Items listed in a dataset:

------

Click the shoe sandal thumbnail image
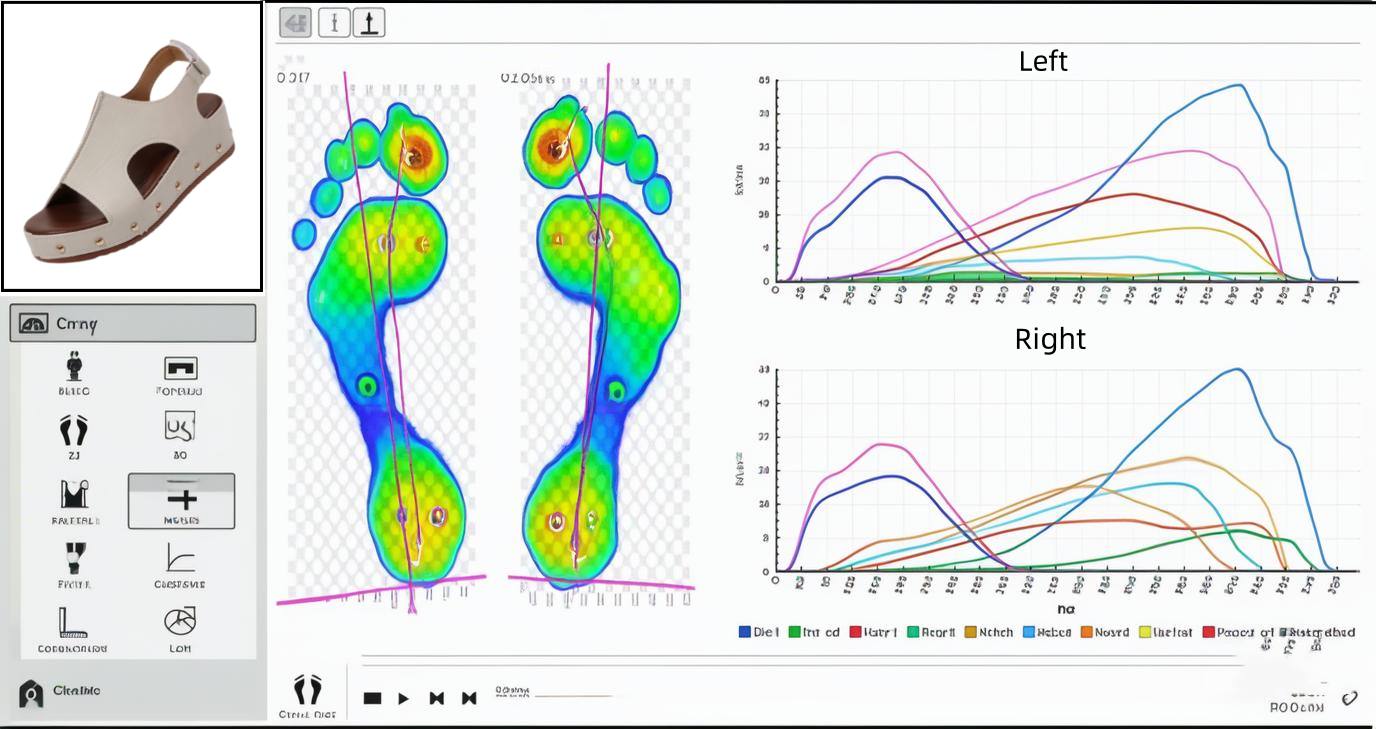The width and height of the screenshot is (1376, 729). tap(131, 146)
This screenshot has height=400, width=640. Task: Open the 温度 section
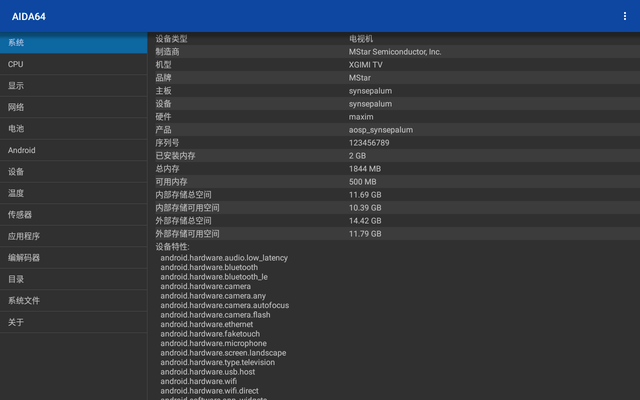pos(73,193)
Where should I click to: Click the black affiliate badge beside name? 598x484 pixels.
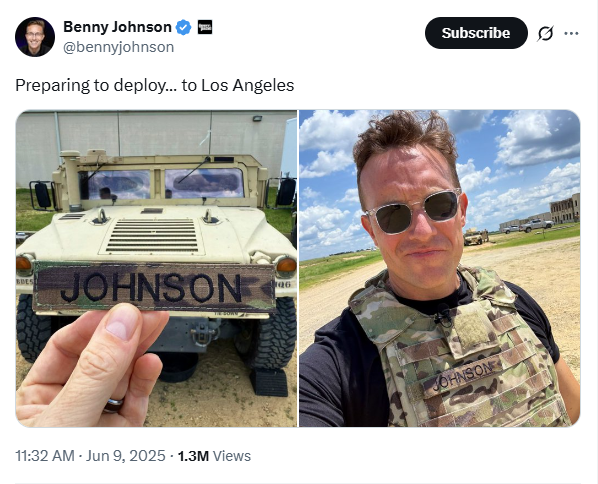[x=205, y=27]
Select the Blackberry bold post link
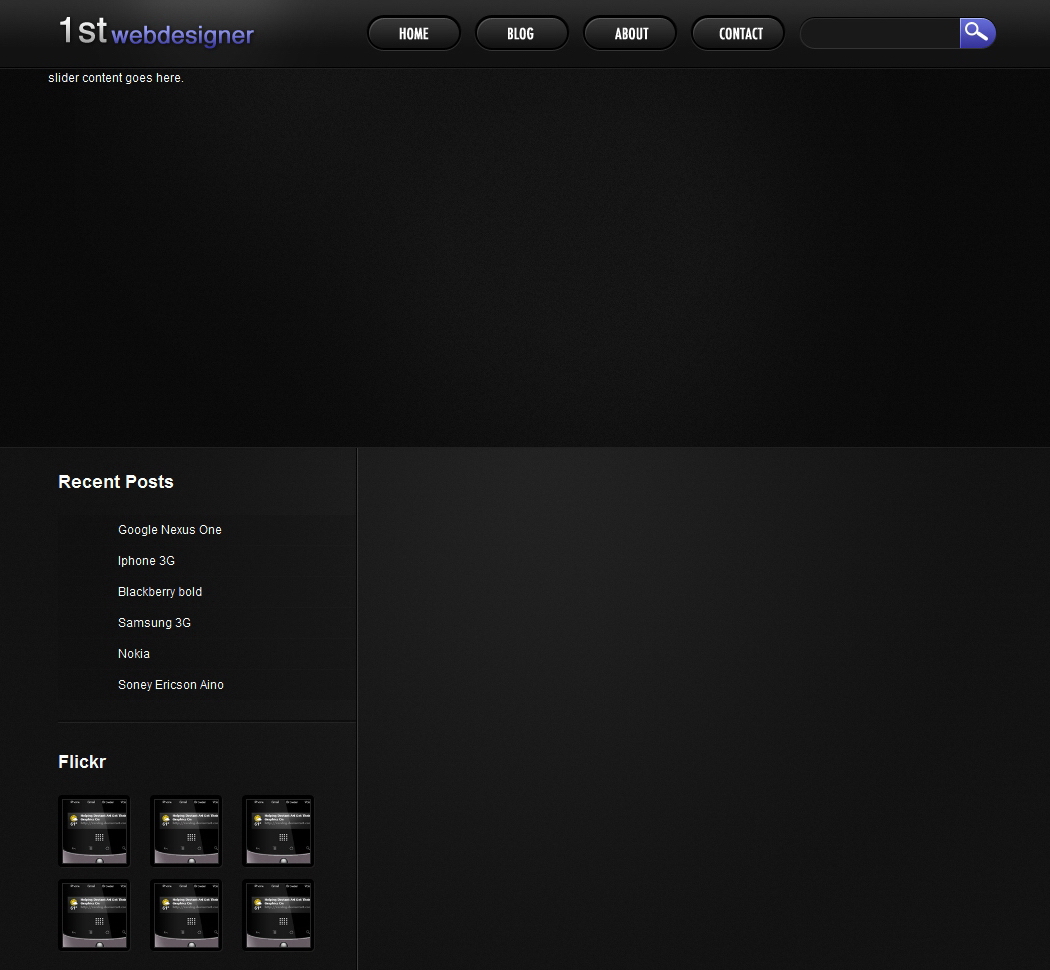The height and width of the screenshot is (970, 1050). coord(160,592)
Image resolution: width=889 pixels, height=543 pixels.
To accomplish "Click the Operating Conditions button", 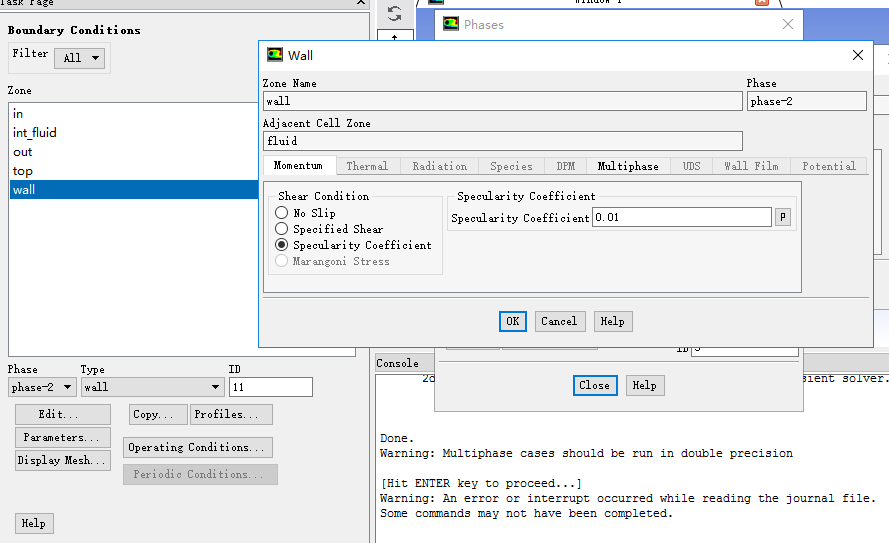I will [197, 447].
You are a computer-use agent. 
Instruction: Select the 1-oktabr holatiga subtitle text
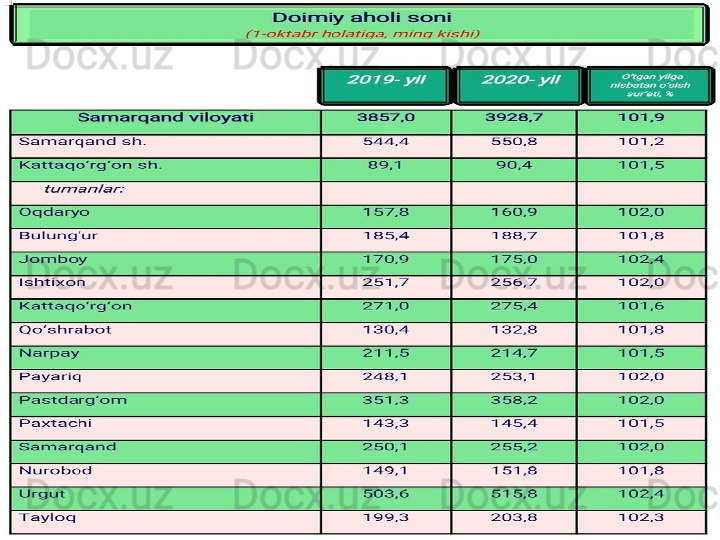pos(362,34)
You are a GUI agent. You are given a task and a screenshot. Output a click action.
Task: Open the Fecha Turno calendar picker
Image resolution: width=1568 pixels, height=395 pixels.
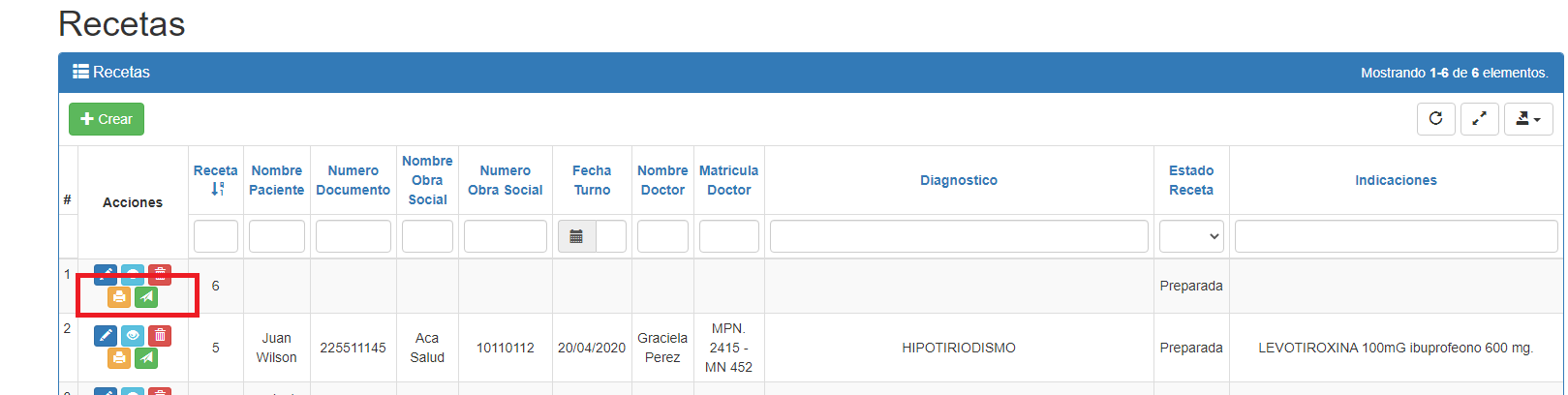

------

▶ [Task statement] Format the listing, from its first line through the line containing "The height and", as a JSON list of strings with one string per line, skipping blank lines. Omit the pictures.

▶ [Final result]
[
  "Click the shoe sandal thumbnail image",
  "The width and height of the screenshot is (1376, 729). tap(131, 146)",
  "This screenshot has height=400, width=640. Task: Open the 温度 section",
  "pos(73,193)",
  "Where should I click to: Click the black affiliate badge beside name? 598x484 pixels.",
  "[x=205, y=27]",
  "Select the Blackberry bold post link",
  "The height and width of the screenshot is (970, 1050). coord(160,592)"
]